# Work request
Out of the entries that follow, copy each line containing "Transactions".

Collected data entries
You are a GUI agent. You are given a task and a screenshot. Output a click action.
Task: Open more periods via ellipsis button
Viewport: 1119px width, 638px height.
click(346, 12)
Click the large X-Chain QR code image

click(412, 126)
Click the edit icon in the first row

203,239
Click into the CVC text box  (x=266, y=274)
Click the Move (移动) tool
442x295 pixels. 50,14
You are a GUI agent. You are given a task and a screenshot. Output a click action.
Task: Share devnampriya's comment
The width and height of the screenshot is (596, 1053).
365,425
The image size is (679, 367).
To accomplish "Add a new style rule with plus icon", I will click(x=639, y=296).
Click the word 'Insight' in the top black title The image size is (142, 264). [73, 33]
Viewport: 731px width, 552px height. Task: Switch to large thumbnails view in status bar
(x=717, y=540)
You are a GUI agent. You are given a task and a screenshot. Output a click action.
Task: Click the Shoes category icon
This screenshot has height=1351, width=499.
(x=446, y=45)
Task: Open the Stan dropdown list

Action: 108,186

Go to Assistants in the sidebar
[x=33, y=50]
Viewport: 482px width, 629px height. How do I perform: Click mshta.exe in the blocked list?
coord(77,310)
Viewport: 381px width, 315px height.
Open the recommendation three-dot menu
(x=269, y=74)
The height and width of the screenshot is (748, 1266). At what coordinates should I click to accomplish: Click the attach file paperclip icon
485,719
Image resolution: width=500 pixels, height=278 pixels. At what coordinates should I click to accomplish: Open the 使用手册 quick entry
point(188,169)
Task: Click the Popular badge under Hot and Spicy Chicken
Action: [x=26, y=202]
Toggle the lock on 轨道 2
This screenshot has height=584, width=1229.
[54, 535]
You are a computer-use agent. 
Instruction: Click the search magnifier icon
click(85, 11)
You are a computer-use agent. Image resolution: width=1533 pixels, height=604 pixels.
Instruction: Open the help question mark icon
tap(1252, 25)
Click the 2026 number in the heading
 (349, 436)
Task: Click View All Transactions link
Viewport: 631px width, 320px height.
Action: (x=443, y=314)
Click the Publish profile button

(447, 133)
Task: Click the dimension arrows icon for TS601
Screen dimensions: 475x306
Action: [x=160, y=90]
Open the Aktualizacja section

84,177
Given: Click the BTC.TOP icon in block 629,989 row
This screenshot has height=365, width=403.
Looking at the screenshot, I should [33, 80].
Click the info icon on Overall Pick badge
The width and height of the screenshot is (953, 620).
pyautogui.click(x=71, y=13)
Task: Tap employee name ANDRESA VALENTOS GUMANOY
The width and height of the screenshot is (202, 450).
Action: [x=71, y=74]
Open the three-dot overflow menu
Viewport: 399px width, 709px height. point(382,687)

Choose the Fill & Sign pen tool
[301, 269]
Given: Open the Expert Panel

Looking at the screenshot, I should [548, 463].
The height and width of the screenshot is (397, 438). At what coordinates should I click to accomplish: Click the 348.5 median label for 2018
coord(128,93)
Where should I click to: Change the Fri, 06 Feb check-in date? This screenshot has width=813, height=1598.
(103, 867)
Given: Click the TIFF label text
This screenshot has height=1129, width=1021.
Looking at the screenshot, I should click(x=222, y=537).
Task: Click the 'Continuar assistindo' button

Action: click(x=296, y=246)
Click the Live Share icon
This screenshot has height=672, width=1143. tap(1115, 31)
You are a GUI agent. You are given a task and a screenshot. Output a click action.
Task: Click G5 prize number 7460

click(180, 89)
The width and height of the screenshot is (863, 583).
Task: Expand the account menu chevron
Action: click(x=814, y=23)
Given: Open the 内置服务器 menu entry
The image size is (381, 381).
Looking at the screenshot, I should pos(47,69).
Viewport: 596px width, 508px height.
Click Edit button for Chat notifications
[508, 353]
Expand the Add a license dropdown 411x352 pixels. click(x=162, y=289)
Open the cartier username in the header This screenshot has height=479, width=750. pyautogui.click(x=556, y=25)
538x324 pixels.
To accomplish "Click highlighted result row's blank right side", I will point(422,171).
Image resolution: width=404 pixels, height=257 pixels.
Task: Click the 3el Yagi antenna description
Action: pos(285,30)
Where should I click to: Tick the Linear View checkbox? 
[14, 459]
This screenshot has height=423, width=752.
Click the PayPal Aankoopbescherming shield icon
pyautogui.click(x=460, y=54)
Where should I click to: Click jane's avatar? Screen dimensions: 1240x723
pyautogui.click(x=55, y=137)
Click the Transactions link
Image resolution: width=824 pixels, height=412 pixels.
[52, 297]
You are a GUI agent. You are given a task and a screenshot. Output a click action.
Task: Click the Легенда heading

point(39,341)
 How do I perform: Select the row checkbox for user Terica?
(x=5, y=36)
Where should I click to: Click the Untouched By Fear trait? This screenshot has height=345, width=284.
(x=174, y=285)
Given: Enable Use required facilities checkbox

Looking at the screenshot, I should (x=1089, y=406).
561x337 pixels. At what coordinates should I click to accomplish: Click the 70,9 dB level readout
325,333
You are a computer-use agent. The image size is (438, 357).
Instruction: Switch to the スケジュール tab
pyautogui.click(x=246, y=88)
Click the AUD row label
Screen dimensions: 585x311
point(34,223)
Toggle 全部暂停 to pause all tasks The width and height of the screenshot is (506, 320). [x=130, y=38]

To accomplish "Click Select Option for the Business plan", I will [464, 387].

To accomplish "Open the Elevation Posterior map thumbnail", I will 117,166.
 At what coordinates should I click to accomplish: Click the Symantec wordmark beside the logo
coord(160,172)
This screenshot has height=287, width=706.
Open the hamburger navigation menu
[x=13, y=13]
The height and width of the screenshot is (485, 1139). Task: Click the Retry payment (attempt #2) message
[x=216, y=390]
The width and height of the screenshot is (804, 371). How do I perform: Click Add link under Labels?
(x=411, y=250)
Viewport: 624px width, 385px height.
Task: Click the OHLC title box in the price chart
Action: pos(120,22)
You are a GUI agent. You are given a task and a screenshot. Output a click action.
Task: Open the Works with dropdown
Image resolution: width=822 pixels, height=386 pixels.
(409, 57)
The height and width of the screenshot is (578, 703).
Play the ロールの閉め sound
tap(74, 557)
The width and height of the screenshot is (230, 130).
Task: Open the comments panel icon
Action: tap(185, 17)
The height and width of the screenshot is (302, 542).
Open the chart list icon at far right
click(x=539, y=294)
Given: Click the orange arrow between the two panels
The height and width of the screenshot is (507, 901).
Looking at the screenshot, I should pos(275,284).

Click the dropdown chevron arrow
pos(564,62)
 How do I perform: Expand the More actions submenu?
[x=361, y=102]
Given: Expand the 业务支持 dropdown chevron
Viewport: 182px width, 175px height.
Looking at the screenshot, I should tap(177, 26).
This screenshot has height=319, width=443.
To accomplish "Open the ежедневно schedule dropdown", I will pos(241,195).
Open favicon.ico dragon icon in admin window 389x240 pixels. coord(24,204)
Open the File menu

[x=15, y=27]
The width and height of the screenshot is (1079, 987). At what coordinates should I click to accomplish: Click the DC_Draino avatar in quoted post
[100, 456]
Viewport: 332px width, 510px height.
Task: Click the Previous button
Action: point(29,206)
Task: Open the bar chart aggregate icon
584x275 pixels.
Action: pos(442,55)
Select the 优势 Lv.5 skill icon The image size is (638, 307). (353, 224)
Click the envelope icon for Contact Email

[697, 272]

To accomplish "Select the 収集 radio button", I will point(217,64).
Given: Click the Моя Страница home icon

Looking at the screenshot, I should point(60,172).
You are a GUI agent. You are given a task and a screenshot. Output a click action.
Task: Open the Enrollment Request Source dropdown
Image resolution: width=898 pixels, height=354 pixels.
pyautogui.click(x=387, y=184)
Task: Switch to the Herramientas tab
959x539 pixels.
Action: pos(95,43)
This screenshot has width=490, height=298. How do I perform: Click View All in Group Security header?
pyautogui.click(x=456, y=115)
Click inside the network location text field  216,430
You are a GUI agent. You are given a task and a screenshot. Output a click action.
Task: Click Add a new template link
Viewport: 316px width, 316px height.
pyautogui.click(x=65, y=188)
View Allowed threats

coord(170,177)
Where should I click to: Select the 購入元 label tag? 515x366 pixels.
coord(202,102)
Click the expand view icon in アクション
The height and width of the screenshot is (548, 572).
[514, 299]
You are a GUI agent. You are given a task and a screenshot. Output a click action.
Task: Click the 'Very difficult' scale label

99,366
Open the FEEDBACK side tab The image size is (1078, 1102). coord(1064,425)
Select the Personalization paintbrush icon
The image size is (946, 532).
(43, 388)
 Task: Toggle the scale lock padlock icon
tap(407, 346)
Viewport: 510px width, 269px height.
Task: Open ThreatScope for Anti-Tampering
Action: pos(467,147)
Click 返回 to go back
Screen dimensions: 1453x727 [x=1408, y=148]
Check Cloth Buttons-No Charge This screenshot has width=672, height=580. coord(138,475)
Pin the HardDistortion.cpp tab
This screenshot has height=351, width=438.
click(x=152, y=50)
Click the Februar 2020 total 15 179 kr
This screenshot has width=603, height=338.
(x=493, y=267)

# Exercise answer
Task: Click View All Transactions link
Click the Transactions link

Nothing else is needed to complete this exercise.